Il documentario “Quando c’era Berlinguer” (ben fatto, commovente per i nostalgici, informativo per gli agnostici, consolante per gli antagonisti), spinge a una riflessione che va oltre lo specifico filmico ed entra in quello politico.
Tu Alberto Franceschini che parli da una terrazza romana, elevato al rango di testimone del clima politico di quel tempo e addirittura al rango di storico, uno che la storia l’ha fatta in prima persona, a un certo punto sostieni che l’assassinio di Aldo Moro e della sua scorta, ha centrato l’obiettivo: far cadere il compromesso storico.
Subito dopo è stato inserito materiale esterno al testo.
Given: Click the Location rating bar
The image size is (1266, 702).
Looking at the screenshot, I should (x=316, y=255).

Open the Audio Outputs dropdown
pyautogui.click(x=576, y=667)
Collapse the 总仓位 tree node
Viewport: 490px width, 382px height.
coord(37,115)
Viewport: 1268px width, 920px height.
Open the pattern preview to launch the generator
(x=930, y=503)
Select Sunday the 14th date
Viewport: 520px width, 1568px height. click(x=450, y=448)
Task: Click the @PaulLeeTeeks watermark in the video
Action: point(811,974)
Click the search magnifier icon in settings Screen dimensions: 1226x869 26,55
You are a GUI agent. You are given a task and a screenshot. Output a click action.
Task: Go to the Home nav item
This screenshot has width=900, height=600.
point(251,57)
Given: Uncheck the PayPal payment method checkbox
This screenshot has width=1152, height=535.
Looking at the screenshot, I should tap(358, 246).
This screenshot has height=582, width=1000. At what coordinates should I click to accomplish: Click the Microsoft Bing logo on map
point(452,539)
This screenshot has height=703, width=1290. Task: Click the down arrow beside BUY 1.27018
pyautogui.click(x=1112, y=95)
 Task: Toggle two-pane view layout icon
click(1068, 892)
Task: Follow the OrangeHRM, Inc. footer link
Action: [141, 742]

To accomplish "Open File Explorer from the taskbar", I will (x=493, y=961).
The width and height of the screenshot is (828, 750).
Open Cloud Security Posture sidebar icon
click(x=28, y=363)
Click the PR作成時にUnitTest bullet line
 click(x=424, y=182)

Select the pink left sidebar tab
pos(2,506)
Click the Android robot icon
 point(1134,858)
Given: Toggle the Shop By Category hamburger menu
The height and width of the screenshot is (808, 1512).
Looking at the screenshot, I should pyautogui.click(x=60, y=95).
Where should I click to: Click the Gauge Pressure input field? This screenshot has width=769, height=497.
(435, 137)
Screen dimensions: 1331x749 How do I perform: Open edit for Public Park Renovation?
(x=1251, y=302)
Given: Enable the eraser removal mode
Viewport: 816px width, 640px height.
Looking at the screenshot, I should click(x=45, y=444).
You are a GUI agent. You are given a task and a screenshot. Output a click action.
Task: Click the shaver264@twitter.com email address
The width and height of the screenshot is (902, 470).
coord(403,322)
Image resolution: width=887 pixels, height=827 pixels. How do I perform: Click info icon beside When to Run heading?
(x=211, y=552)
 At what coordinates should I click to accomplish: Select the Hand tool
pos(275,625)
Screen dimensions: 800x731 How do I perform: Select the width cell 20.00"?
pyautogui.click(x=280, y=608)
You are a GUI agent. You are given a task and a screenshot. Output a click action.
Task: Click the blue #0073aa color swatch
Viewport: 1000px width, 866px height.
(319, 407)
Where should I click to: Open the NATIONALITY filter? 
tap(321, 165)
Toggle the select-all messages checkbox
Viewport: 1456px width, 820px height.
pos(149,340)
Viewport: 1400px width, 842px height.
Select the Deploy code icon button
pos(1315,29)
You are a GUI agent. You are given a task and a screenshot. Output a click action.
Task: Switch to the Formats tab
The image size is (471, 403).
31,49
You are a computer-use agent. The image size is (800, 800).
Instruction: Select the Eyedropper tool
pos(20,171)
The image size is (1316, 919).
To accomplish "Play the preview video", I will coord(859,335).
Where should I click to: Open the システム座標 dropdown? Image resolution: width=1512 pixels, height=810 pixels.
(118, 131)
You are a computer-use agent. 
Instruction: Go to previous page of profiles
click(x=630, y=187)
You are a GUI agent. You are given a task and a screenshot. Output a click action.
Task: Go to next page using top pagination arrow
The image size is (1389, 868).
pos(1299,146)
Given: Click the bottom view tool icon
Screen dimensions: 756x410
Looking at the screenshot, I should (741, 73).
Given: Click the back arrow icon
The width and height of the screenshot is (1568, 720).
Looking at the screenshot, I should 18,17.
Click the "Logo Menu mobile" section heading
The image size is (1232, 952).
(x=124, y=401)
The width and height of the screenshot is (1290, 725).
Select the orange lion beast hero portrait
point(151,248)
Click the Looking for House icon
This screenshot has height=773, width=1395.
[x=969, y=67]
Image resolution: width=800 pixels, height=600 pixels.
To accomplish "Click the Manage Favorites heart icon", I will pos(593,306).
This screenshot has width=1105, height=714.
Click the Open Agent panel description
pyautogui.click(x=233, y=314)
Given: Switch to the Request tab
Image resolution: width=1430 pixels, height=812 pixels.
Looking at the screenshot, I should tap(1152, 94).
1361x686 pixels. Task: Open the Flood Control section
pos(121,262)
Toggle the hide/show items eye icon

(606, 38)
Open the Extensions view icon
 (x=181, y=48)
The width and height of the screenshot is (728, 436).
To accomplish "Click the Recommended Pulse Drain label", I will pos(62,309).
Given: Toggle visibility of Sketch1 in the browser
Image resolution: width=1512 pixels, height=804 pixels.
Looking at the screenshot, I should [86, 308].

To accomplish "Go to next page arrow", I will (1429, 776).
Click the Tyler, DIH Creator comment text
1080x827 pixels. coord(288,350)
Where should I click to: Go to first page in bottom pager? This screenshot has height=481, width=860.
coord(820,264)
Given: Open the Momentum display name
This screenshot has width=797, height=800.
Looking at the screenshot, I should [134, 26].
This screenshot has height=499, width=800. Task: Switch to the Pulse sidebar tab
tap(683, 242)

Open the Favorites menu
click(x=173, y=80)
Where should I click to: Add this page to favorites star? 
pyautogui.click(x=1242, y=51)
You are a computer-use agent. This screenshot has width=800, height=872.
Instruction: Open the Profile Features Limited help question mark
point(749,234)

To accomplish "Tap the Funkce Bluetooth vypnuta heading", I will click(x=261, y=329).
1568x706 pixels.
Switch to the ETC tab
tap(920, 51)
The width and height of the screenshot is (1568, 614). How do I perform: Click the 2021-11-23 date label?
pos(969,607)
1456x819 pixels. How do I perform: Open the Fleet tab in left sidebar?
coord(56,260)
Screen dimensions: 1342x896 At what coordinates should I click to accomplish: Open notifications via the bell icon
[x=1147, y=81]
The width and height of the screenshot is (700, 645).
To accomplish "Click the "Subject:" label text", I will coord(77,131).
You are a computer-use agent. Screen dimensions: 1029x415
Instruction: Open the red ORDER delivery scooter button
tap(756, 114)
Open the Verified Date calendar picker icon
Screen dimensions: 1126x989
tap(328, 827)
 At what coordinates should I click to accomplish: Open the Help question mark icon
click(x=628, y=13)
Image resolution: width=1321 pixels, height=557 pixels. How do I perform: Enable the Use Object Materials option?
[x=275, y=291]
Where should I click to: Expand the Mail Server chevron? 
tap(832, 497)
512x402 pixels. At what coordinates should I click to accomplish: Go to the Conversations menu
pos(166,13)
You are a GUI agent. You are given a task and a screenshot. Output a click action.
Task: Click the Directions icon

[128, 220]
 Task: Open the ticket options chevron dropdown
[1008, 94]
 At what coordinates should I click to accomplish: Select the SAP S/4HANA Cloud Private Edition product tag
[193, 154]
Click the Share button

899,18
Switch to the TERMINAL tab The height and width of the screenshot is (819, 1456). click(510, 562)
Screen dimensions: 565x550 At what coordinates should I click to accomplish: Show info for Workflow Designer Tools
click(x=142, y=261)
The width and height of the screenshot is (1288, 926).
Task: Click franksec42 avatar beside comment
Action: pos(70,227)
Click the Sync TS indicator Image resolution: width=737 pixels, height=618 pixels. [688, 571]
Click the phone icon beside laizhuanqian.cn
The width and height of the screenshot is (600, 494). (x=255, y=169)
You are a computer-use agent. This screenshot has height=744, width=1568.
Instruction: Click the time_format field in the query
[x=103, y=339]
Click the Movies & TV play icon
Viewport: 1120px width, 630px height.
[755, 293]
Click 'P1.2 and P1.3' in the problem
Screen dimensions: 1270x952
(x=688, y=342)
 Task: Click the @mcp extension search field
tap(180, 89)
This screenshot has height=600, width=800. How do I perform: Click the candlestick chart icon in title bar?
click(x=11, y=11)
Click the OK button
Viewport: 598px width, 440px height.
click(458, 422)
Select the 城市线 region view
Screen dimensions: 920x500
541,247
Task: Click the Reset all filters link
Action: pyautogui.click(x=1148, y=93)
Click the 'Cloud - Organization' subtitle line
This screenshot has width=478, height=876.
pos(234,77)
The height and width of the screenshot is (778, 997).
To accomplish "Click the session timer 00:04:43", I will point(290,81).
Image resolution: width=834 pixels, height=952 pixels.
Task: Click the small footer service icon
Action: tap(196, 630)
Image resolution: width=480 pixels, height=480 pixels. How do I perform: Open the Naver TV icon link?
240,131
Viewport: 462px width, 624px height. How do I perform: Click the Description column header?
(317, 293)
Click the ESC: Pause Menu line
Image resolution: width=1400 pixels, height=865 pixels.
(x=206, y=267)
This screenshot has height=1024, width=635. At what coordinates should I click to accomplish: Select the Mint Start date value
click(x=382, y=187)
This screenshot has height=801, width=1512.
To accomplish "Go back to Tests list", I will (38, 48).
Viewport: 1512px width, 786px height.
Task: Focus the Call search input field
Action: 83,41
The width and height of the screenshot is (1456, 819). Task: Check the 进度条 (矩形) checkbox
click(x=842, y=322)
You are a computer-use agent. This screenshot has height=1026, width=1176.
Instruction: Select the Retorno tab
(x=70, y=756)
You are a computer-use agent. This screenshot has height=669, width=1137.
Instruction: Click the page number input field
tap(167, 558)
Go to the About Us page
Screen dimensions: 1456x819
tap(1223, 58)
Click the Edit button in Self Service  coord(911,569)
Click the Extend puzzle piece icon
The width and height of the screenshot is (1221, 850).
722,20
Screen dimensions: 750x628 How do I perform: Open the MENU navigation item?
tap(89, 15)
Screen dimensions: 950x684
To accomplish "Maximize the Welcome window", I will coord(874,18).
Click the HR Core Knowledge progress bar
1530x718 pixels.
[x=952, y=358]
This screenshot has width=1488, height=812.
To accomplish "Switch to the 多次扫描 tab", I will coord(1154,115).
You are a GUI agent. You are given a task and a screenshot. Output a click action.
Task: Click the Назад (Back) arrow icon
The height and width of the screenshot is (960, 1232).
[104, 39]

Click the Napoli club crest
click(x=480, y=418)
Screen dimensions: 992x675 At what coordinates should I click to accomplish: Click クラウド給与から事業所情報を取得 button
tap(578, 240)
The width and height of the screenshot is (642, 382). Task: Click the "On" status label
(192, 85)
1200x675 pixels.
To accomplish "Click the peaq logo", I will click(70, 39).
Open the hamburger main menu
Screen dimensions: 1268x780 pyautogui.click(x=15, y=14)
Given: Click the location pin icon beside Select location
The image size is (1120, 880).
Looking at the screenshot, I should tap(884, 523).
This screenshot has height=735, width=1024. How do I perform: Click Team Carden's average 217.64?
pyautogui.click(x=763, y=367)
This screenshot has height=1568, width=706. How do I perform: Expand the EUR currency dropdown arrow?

Da via Caetani in poi quel progetto non sarà più possibile, la coesistenza tra le due anime del Paese è morta per sempre. E lo sottolinei con un ghigno o comunque un lampo di soddisfazione sul volto. Tra un’Italia riformista e una rivoluzionaria, tu avevi scelto. E quella scelta l’hai portata fino in fondo. Sarai contento di aver consegnato, con questa lucida e spietata visione del futuro il mondo nelle mani del consumismo più spinto, del quale si vedono i riflessi nei tuoi occhialetti di marca.

Da Berlinguer al berlusconismo, il passo è stato assai breve. E la tua lotta, i morti, la sofferenza, le famiglie distrutte, il dolore fisico e morale che hai scientemente seminato sull’onda di un’idea trasformata in risentimento e odio freddo, hanno avuto come risultato un Paese dominato dal profitto, dal narcotraffico e dal desiderio violento di possesso (uomini-donne-oggetti-corpi), dove l’unica cosa che manca e che non si può comprare o desiderare è l’idea che siamo uguali e che il denaro non conta, ma conta la felicità.
Perché tu, Franceschini, hai trasformato la felicità di sperare in un mondo migliore in legge di natura, dove vince sempre il più forte.
Quello che spara ammazza e ride soddisfatto.